La mora se ensaña con los más jóvenes, pero el grueso del dinero impago se concentra en otra franja etaria
Un informe de la consultora Eco Go, elaborado sobre la Central de Deudores del Banco Central, muestra que el 38,8% de los menores de 24 años con créditos registra irregularidades, aunque ese segmento apenas explica el 3,1% del saldo en mora del sistema. En el otro extremo, los deudores de entre 35 y 44 años acumulan el 31% de los $17,98 billones impagos al cierre de julio.
La fotografía del endeudamiento argentino volvió a mostrar su costado más frágil en el segmento que combina mayor precariedad laboral y mayor exposición al crédito no bancario. Según el relevamiento de la consultora Eco Go, construido sobre la Central de Deudores del Banco Central de la República Argentina, el 38,8% de las personas menores de 24 años que tomaron algún tipo de financiamiento registra deudas en situación de mora, la proporción más alta entre todas las franjas etarias analizadas.
El dato, no obstante, debe leerse en contexto. Ese universo de deudores jóvenes alcanza apenas 1,25 millones de personas y sus saldos irregulares suman unos $0,55 billones, equivalentes al 3,1% de los $17,98 billones en mora que contabiliza el sistema. La fragilidad de los más chicos, en términos relativos, convive con un peso casi marginal cuando se mide en pesos: el grueso de la deuda impaga se concentra en una franja intermedia, la de 35 a 44 años, que acumula $5,55 billones en situación irregular, el 31% del total.
Mora por edad: la proporción cae a medida que se acumulan años
Mora por edad: la proporción cae a medida que se acumulan años
- Menores de 24 años: 38,8% de morosidad sobre 1,25 millones de deudores.
- 25 a 34 años: 35,7% de incumplimiento.
- 35 a 44 años: 30%, con $5,55 billones en mora (31% del total).
- 45 a 54 años: 24%, con $4,39 billones impagos.
- Universo total: 5,52 millones de personas con irregularidad, el 26,6% de los 20,73 millones de deudores relevados.

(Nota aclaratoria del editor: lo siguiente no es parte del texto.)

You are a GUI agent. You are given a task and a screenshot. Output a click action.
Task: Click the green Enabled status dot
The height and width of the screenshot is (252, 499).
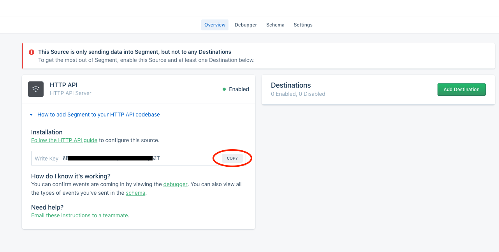click(224, 89)
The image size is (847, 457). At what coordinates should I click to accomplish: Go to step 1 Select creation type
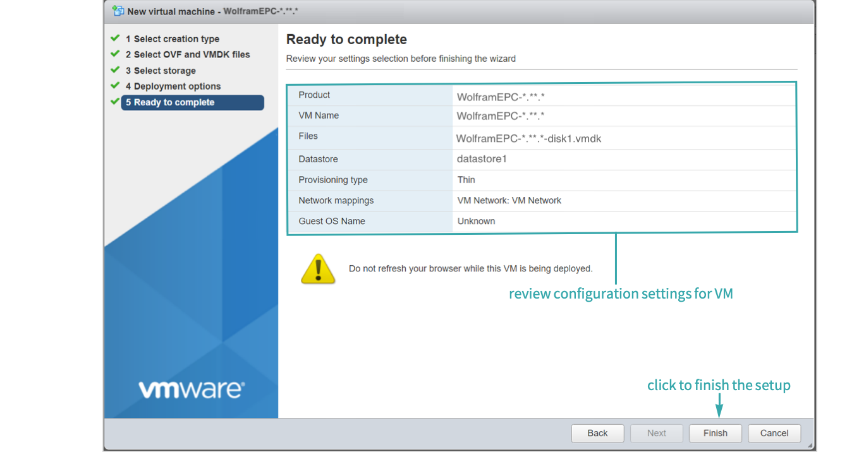(172, 39)
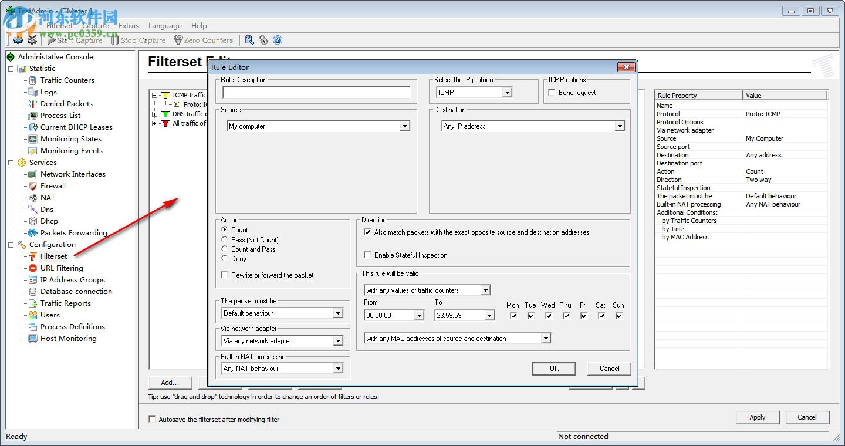Click the Network Interfaces icon
Image resolution: width=845 pixels, height=446 pixels.
[33, 174]
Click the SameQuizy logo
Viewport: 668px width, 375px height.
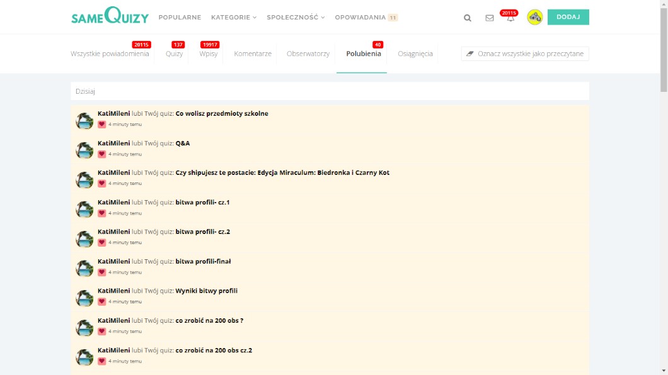click(x=110, y=16)
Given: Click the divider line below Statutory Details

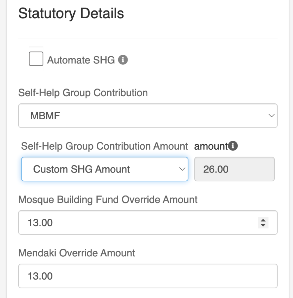Looking at the screenshot, I should click(x=148, y=38).
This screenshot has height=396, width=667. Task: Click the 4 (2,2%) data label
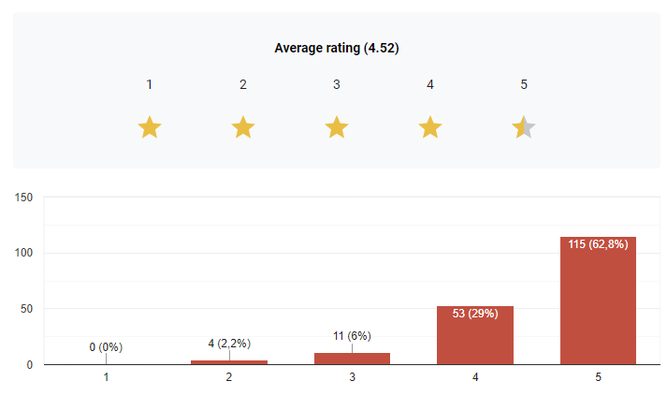click(x=229, y=344)
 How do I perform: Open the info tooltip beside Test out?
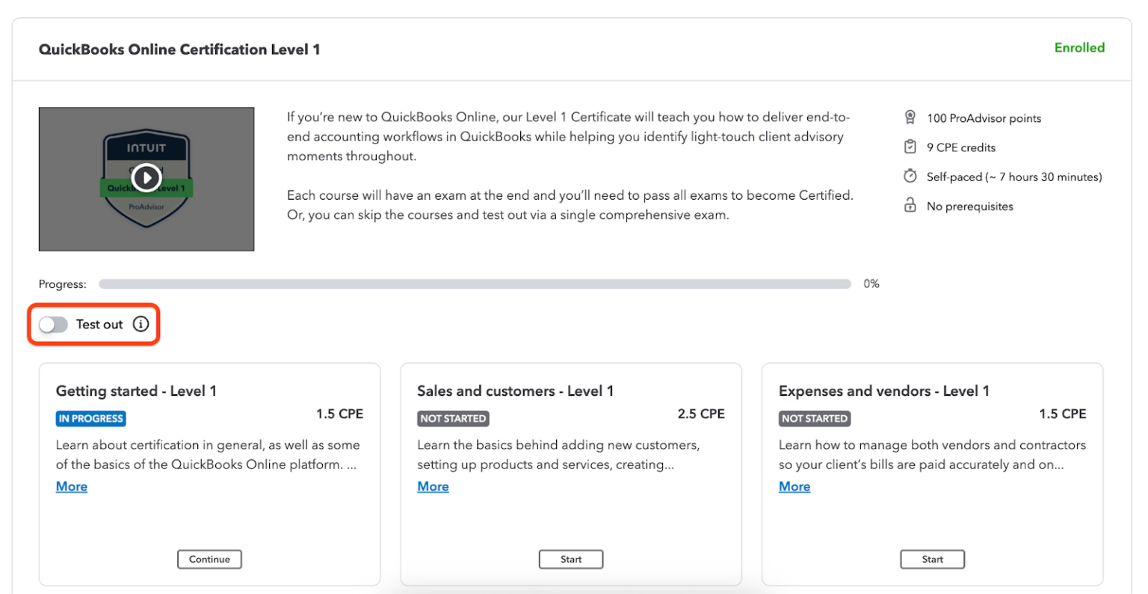click(141, 324)
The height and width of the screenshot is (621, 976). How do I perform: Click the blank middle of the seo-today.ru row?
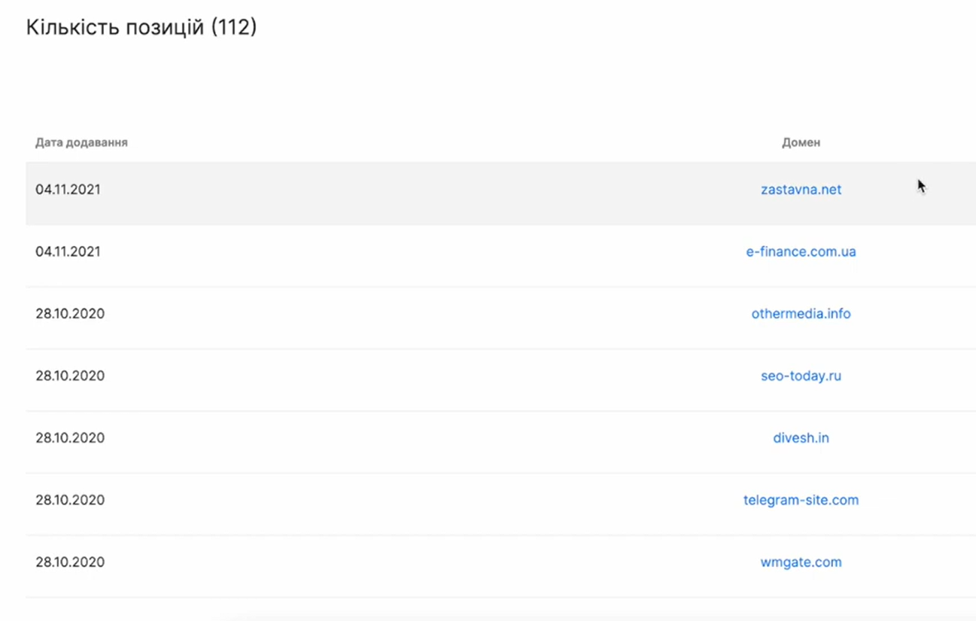click(421, 376)
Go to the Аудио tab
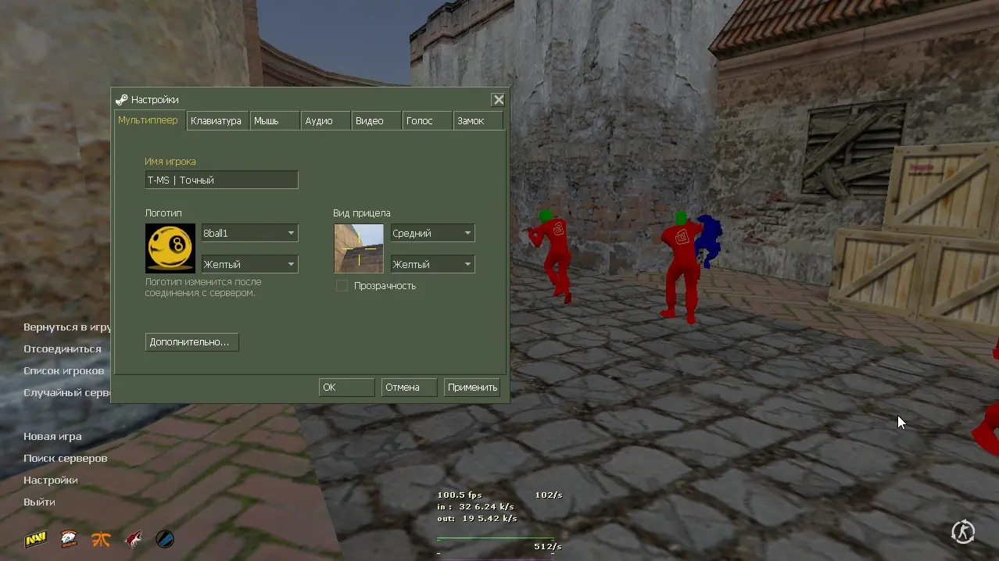Image resolution: width=999 pixels, height=561 pixels. tap(319, 121)
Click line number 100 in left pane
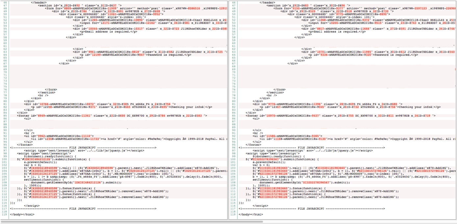This screenshot has height=224, width=457. click(x=5, y=159)
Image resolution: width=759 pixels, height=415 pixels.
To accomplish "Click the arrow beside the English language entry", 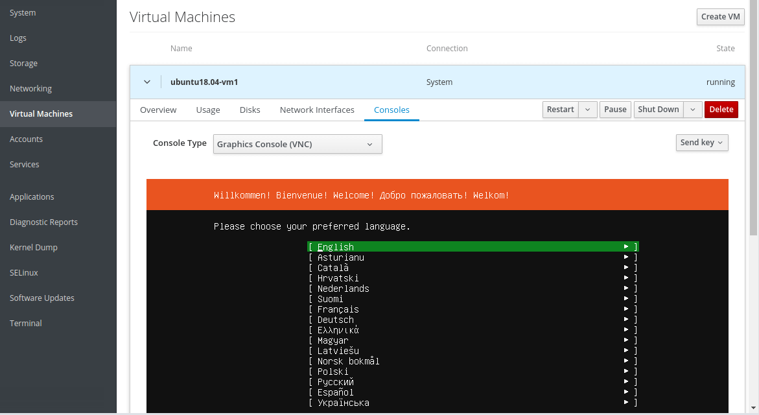I will (x=626, y=247).
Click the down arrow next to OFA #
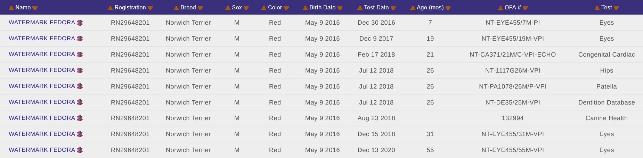Image resolution: width=643 pixels, height=158 pixels. (525, 8)
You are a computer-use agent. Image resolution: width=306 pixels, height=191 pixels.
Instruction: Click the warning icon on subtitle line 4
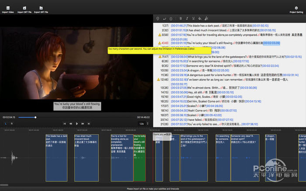159,43
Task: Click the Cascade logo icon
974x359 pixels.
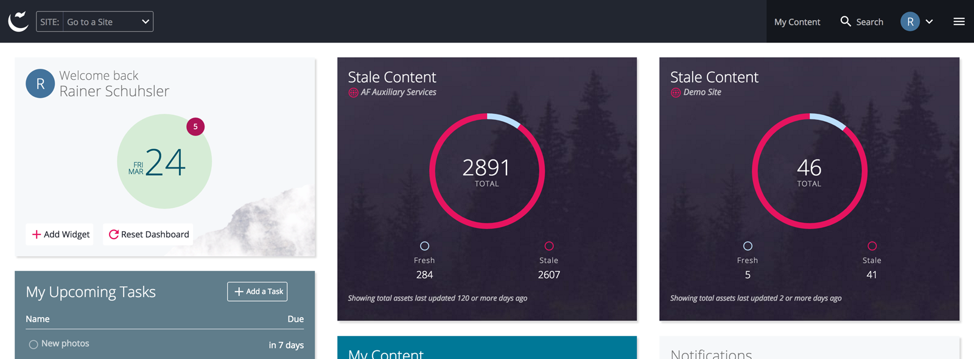Action: (18, 21)
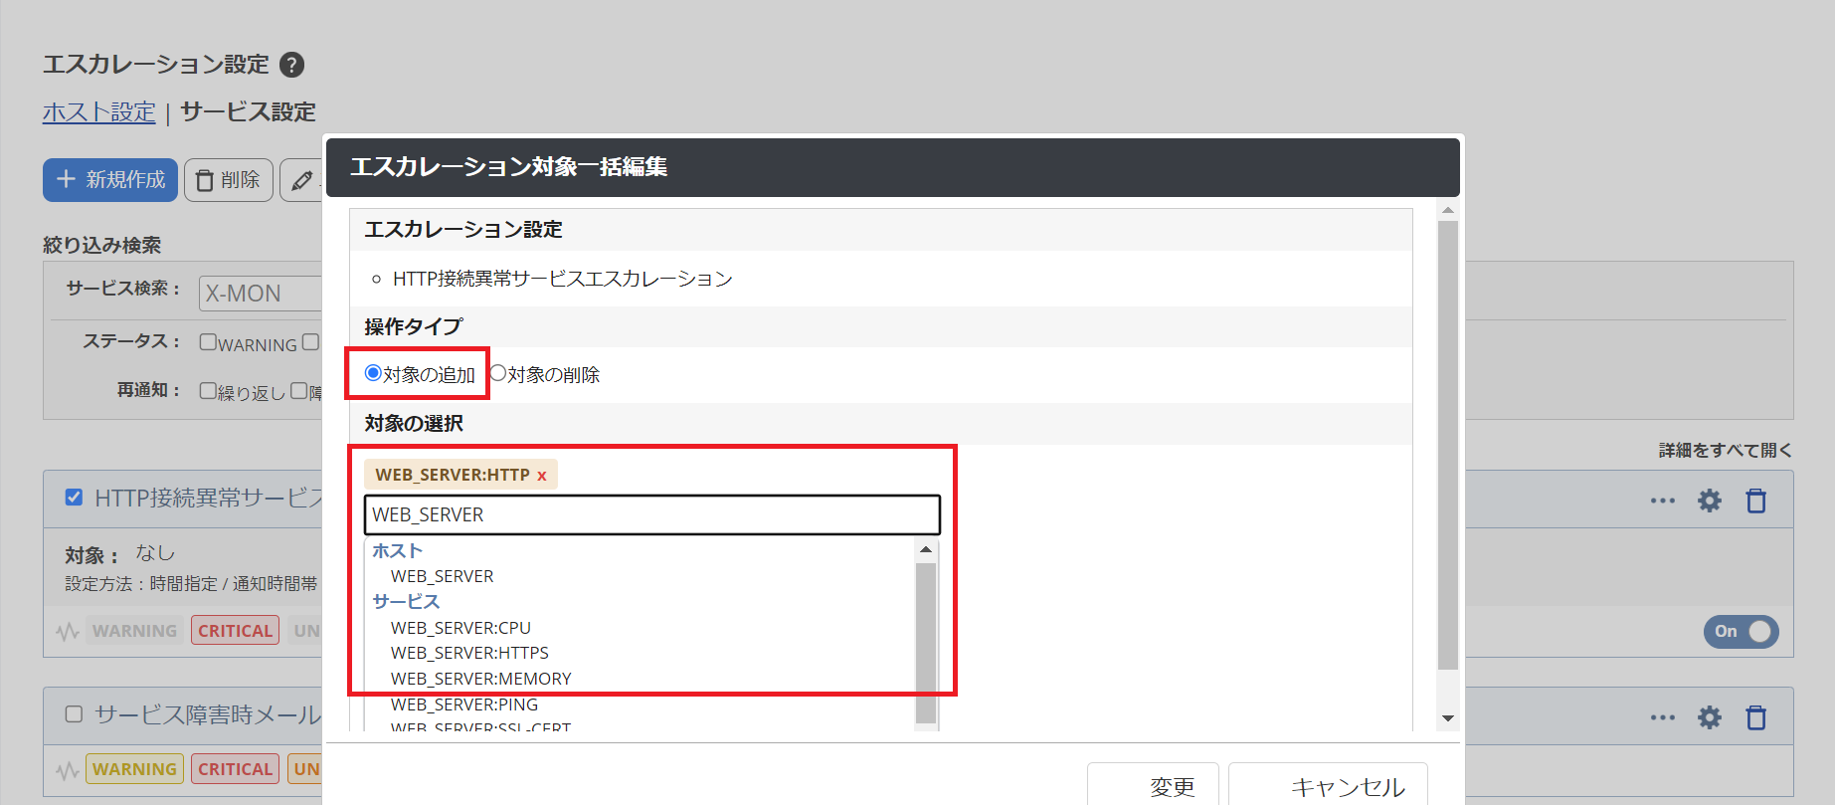Image resolution: width=1835 pixels, height=805 pixels.
Task: Open settings gear for HTTP接続異常 escalation
Action: click(x=1709, y=501)
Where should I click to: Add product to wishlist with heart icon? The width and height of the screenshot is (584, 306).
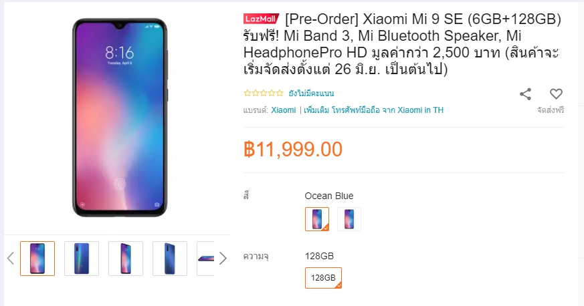pyautogui.click(x=556, y=94)
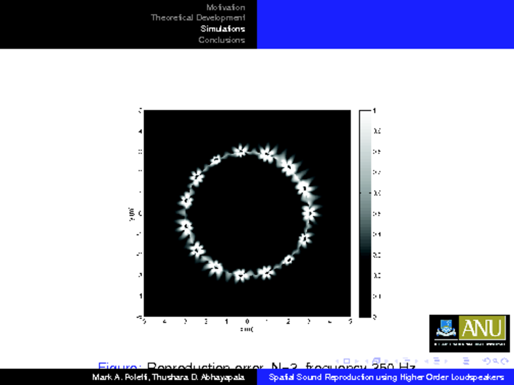Click the center of the ring plot
The image size is (514, 385).
point(247,214)
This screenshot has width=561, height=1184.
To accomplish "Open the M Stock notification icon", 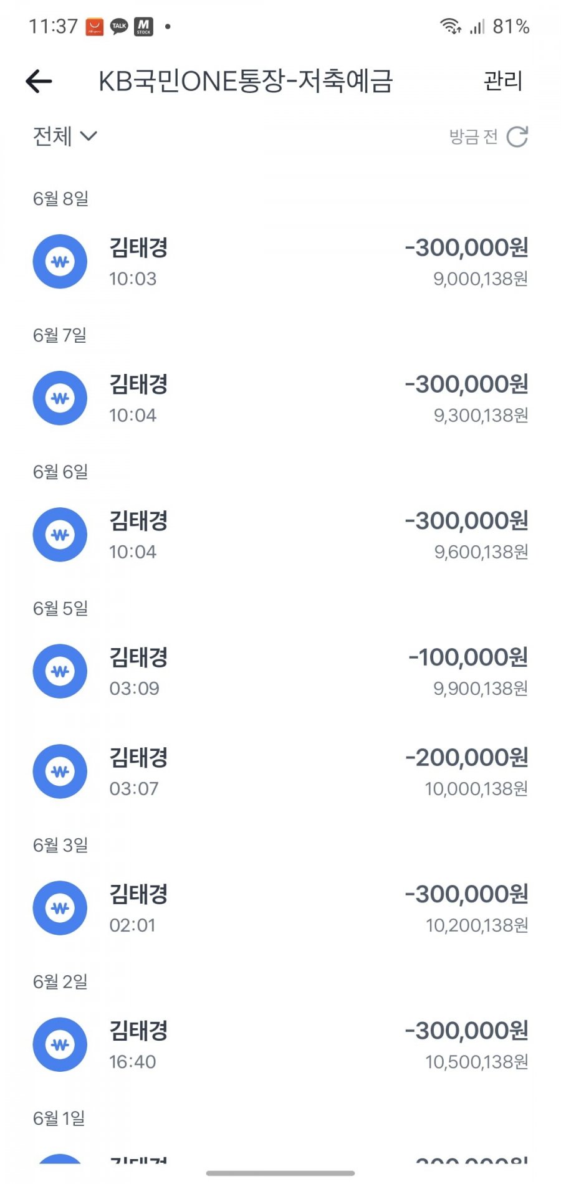I will click(x=144, y=26).
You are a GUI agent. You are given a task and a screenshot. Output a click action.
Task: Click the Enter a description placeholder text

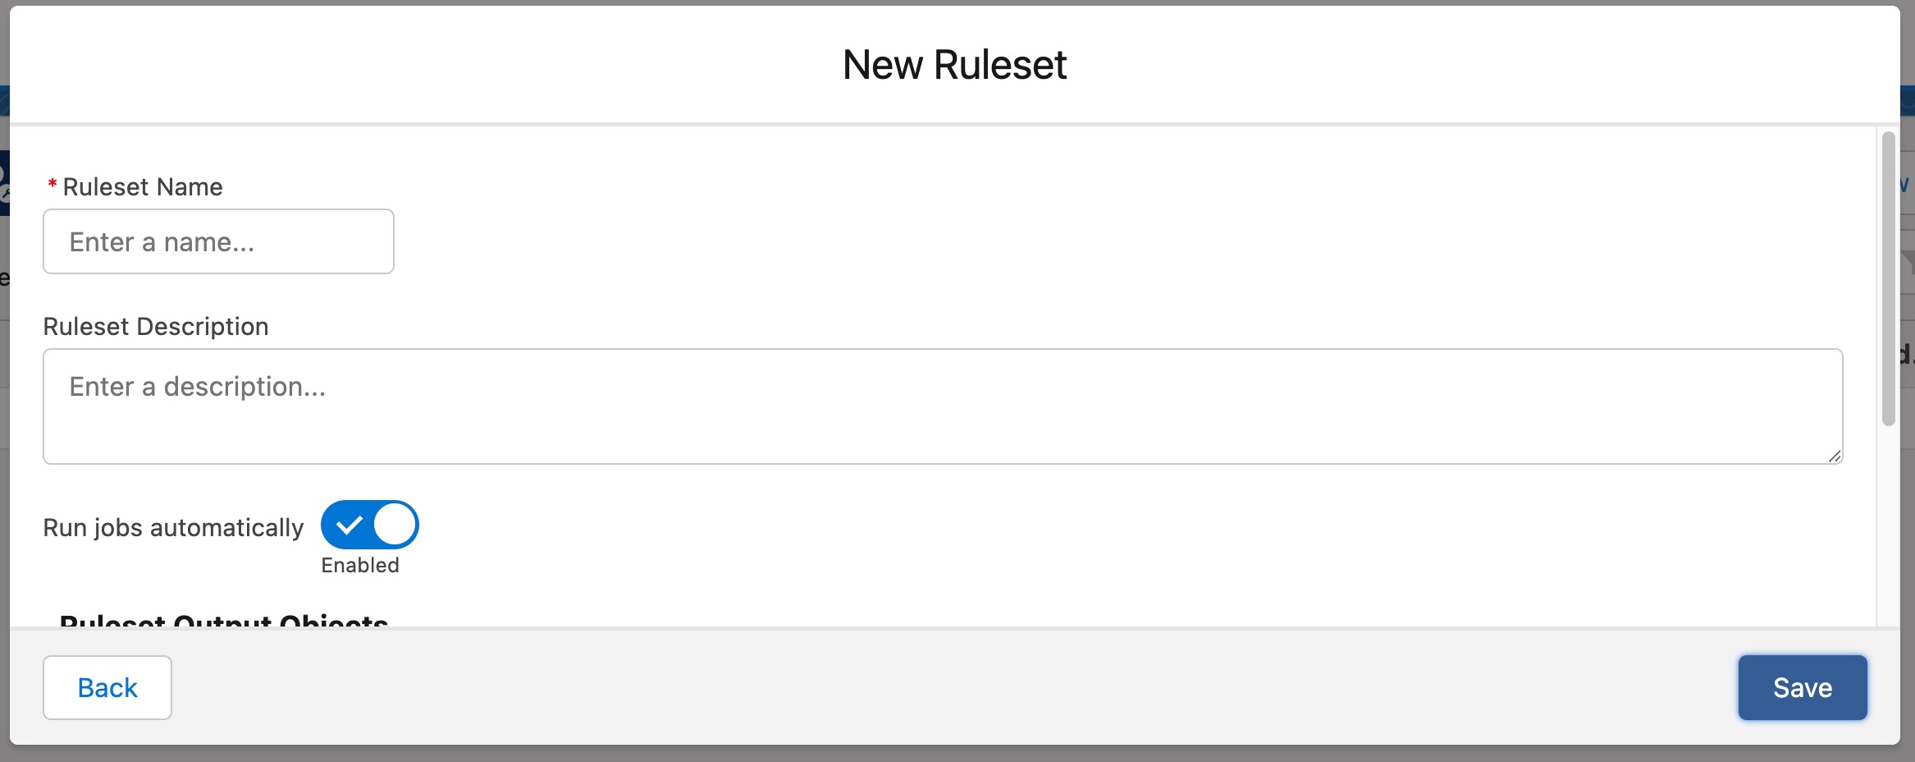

El informe, además, separa el comportamiento de los bancos del de los prestadores no bancarios, una distinción clave porque buena parte del crédito que llega a los más jóvenes proviene de fintech, cadenas de electrodomésticos y otros comercios. En ese universo no bancario aparecen 3,77 millones de personas con incumplimiento, por encima de los 3,08 millones que registran atrasos en entidades bancarias. La cifra no se puede sumar de manera directa, ya que un mismo deudor puede tener compromisos simultáneos con ambos tipos de prestamistas.
Ese cruce se replica al mirar el total de usuarios de crédito, más allá de su situación. De los 20,73 millones de deudores considerados, 7,7 millones mantienen deudas con bancos y no bancarios en paralelo, mientras que 4,97 millones financian su consumo exclusivamente a través de proveedores no bancarios. El dato ayuda a explicar por qué la mora golpea con más fuerza en los sectores más jóvenes: son ellos quienes concentran su financiamiento en canales con requisitos más laxos y, en general, con costos más elevados.
El relevamiento incorpora, además, un detalle que relativiza la idea de morosidad total. Las 5,52 millones de personas identificadas con alguna irregularidad mantienen, al mismo tiempo, $6,91 billones en deudas que permanecen al día. En otras palabras, tener un atraso no equivale a haber abandonado todos los compromisos: el registro del Banco Central puede convivir con pagos regulares a otras entidades, lo que vuelve más fina la lectura agregada de la mora.
Qué decisión toma esta semana el productor
Qué decisión toma esta semana el productor
La decisión que enfrenta el productor agropecuario argentino en los próximos días pasa por revisar con qué entidad financiera opera y qué tipo de financiamiento tomó, porque la mora ya golpea a uno de cada cuatro deudores del sistema. Aunque los datos del informe de Eco Go corresponden al crédito para consumo y no al productivo, sirven como termómetro: el 18% de la deuda total del sistema financiero está en situación irregular, y la proporción trepa al 38,8% entre los más jóvenes. Para un productor que evalúa nuevas líneas, la señal es clara: conviene comparar tasas y requisitos antes de firmar, y verificar si la operatoria se canaliza por un banco tradicional o por un proveedor no bancario, ya que la composición de la cartera de cada uno cambia el riesgo de caer en mora.